I got my puppy out of biting and jumping using a spray bottle filled with water. Immediately after he nips spray it near his face. Alternatively you can get corrector sprays that let out a loud hiss. It is worth remembering such a young puppy will be teething so its a natural thing for him to chew things.


----------



## speug (Nov 1, 2011)

some dogs stop when you yelp or pretend to cry - if they have learned some bite inhibition from their littermates, but others just get more and more excited by the sounds and get worse.
I wouldn't think that pinning a puppy would ever mean anything other than you're joining in with a wrestling match and to keep playing.
I found time-outs worked well with my collie when he was a pup - he was at his worst when he was tired so usually ended up falling asleep and being calmer when he woke up. And if it hadn't been due to tiredness - at least I got a break from his bad behaviour and could calm down myself.
Another thing people find that can work is to make sure you have a supply of chewable/bitable toys handy and when he's in that sort of mood make sure he has one of these in his mouth whey you're playing with him so he can get it right and be rewarded for biting appropriate things.
The one thing I'd try not to do is go down the aversive route of spraying water or using harsh sounds - all they do is teach your dog that you are not a nice person to be around and they can either teach your dog to be fear aggresive or to ignore you and escalate behaviour. It's always better to try to teach a dog what they should be doing rather than try to stop a behaviour.


----------



## GoldenRetrieverman (Sep 7, 2012)

speug said:


> some dogs stop when you yelp or pretend to cry - if they have learned some bite inhibition from their littermates, but others just get more and more excited by the sounds and get worse.
> I wouldn't think that pinning a puppy would ever mean anything other than you're joining in with a wrestling match and to keep playing.
> I found time-outs worked well with my collie when he was a pup - he was at his worst when he was tired so usually ended up falling asleep and being calmer when he woke up. And if it hadn't been due to tiredness - at least I got a break from his bad behaviour and could calm down myself.
> Another thing people find that can work is to make sure you have a supply of chewable/bitable toys handy and when he's in that sort of mood make sure he has one of these in his mouth whey you're playing with him so he can get it right and be rewarded for biting appropriate things.
> The one thing I'd try not to do is go down the aversive route of spraying water or using harsh sounds - all they do is teach your dog that you are not a nice person to be around and they can either teach your dog to be fear aggresive or to ignore you and escalate behaviour. It's always better to try to teach a dog what they should be doing rather than try to stop a behaviour.

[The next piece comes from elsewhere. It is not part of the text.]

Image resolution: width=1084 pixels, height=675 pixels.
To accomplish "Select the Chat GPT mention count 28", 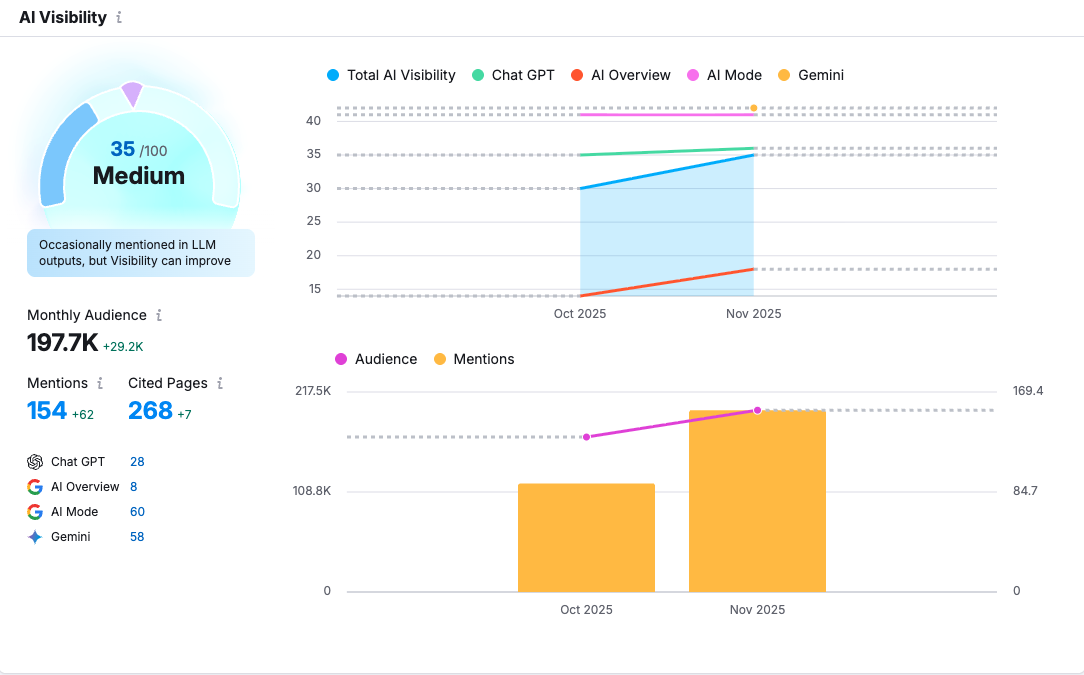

I disagree. Using a spray bottle or corrector spray is a subtle way of saying, if you bite me something unpleasant happens. I am totally against physical punishment. I found doing what you suggested did not work for me. I only had to use the spray bottle less than 5 times and she stopped nipping.


----------



## amble1066 (Dec 30, 2010)

hi thanks for the replies, its so frustrating with him because he is such a lovely lad in every other way,, i dont think the spray bottle would work, he loves the hose pipe,,lol
and my house looks like i have toddlers again there are toys and chews everwhere, if i try and distract with a toy/chew he takes it drops in n starts back on me,,
i,m gonna keep trying the time out method for a while, like you say it gives us both time to calm down a little, and he knew when he was aloowed out that he,d done wrong,,
i do know the chewing and nipping in a herding way is normal for an oes, and the herding is fine,he does that often,,
and he reminds me of an over exited toddler when he,s biting, its like he just gets so exiting and doesnt know exactly what he,s doing,,
its not funny at the time but now i,m writing it i,m thinking, the little bugger,,lol


----------



## GoldenRetrieverman (Sep 7, 2012)

you could try shaking pebbles in a bottle


----------



## Sled dog hotel (Aug 11, 2010)

amble1066 said:


> hi all, i have a 20 week old english sheepdog ronnie,, he,s always been a nipper and we,ve been able to distract and the word NO as sufficed, till now, he dosnt take me seriously, i yelp or say no loudly yet he see,s this as an invitaion that i,m playing, he gets a little aggresive at times too, biting where ever on me he can,,the more i tell him off the more he does it,
> ive tried the pinning him down way, he just gets right back up and nips again,
> ive yelped and cried out ouch n he really thinks this is great,,
> and tonight ive tried shutting him in another room, which did work for a short time, is this the way to go?
> ...


pups chase bark and bite each other in the litter in play and to instigate play.
Its also where they should learn bite inhibition and to stop when they bite too hard. One bites the other too hard and they yelp, if they have learnt bite inhibition they should stop, Mum should also teach them not to bite too hard aswell. If they have learnt bite inhibition then a high pitched yelp like a pup in pain should stop them or get them to cease, if they havent learn it then they will continue, or with some it even hypes them up even more, so If you have tried a yelp as if in pain and it doesnt work abandon that one.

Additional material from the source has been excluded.